*Records for this task*.
>>>

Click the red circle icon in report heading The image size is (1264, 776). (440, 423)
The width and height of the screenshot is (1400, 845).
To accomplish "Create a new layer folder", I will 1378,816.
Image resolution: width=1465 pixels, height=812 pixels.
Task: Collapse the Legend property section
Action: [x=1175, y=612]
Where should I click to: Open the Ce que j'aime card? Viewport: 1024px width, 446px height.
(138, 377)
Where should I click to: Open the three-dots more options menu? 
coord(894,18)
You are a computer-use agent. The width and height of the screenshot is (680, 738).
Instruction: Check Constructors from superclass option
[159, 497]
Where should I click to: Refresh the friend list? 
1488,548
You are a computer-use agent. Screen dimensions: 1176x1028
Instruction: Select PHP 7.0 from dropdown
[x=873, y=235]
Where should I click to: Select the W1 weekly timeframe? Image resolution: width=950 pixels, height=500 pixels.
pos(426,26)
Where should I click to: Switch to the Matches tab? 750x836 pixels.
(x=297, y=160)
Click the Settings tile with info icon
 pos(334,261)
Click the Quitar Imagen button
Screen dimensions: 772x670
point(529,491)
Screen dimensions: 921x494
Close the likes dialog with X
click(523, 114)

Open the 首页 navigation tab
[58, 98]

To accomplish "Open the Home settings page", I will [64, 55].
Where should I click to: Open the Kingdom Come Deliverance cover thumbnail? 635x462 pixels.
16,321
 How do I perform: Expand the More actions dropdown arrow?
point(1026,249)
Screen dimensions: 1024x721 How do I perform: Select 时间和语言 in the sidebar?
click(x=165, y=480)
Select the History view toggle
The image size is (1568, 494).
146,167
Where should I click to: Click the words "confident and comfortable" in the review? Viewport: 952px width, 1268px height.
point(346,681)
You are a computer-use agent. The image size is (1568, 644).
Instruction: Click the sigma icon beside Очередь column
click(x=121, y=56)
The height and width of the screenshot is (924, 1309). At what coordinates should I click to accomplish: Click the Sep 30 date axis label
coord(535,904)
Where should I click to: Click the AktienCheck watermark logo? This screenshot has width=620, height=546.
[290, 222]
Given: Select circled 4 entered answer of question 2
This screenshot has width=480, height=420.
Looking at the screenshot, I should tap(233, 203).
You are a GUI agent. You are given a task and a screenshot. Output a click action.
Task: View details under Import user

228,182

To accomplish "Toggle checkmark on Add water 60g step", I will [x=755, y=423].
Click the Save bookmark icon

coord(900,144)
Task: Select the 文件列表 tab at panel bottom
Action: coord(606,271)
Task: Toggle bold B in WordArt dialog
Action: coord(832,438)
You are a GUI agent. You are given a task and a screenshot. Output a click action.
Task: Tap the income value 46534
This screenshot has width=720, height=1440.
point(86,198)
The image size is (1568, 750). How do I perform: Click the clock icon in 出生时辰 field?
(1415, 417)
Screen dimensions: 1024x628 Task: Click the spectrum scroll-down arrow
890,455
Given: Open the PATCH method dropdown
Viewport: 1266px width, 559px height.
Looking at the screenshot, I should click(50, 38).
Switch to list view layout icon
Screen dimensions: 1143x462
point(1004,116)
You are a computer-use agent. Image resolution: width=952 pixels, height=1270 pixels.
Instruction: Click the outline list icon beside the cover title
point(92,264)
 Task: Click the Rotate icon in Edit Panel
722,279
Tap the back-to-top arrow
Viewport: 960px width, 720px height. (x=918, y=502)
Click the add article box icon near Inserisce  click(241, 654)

<<<

*Set exercise*. Rewrite the listing above, replacing every "Where should I click to" with "Where do I click to" and leaving everything else unchanged.

*Result of the task*.
Click the red circle icon in report heading The image size is (1264, 776). (440, 423)
The width and height of the screenshot is (1400, 845).
To accomplish "Create a new layer folder", I will 1378,816.
Image resolution: width=1465 pixels, height=812 pixels.
Task: Collapse the Legend property section
Action: [x=1175, y=612]
Where do I click to: Open the Ce que j'aime card? Viewport: 1024px width, 446px height.
(138, 377)
Where do I click to: Open the three-dots more options menu? 
coord(894,18)
You are a computer-use agent. The width and height of the screenshot is (680, 738).
Instruction: Check Constructors from superclass option
[159, 497]
Where do I click to: Refresh the friend list? 
1488,548
You are a computer-use agent. Screen dimensions: 1176x1028
Instruction: Select PHP 7.0 from dropdown
[x=873, y=235]
Where do I click to: Select the W1 weekly timeframe? Image resolution: width=950 pixels, height=500 pixels.
pos(426,26)
Where do I click to: Switch to the Matches tab? 750x836 pixels.
(x=297, y=160)
Click the Settings tile with info icon
 pos(334,261)
Click the Quitar Imagen button
Screen dimensions: 772x670
point(529,491)
Screen dimensions: 921x494
Close the likes dialog with X
click(523, 114)

Open the 首页 navigation tab
[58, 98]

To accomplish "Open the Home settings page", I will [64, 55].
Where do I click to: Open the Kingdom Come Deliverance cover thumbnail? 635x462 pixels.
16,321
 How do I perform: Expand the More actions dropdown arrow?
point(1026,249)
Screen dimensions: 1024x721 How do I perform: Select 时间和语言 in the sidebar?
click(x=165, y=480)
Select the History view toggle
The image size is (1568, 494).
146,167
Where do I click to: Click the words "confident and comfortable" in the review? Viewport: 952px width, 1268px height.
point(346,681)
You are a computer-use agent. The image size is (1568, 644).
Instruction: Click the sigma icon beside Очередь column
click(x=121, y=56)
The height and width of the screenshot is (924, 1309). At what coordinates should I click to accomplish: Click the Sep 30 date axis label
coord(535,904)
Where do I click to: Click the AktienCheck watermark logo? This screenshot has width=620, height=546.
[290, 222]
Given: Select circled 4 entered answer of question 2
This screenshot has width=480, height=420.
Looking at the screenshot, I should tap(233, 203).
You are a GUI agent. You are given a task and a screenshot. Output a click action.
Task: View details under Import user

228,182

To accomplish "Toggle checkmark on Add water 60g step", I will [x=755, y=423].
Click the Save bookmark icon

coord(900,144)
Task: Select the 文件列表 tab at panel bottom
Action: coord(606,271)
Task: Toggle bold B in WordArt dialog
Action: coord(832,438)
You are a GUI agent. You are given a task and a screenshot. Output a click action.
Task: Tap the income value 46534
This screenshot has width=720, height=1440.
point(86,198)
The image size is (1568, 750). How do I perform: Click the clock icon in 出生时辰 field?
(1415, 417)
Screen dimensions: 1024x628 Task: Click the spectrum scroll-down arrow
890,455
Given: Open the PATCH method dropdown
Viewport: 1266px width, 559px height.
Looking at the screenshot, I should click(50, 38).
Switch to list view layout icon
Screen dimensions: 1143x462
point(1004,116)
You are a computer-use agent. Image resolution: width=952 pixels, height=1270 pixels.
Instruction: Click the outline list icon beside the cover title
point(92,264)
 Task: Click the Rotate icon in Edit Panel
722,279
Tap the back-to-top arrow
Viewport: 960px width, 720px height. (x=918, y=502)
Click the add article box icon near Inserisce  click(241, 654)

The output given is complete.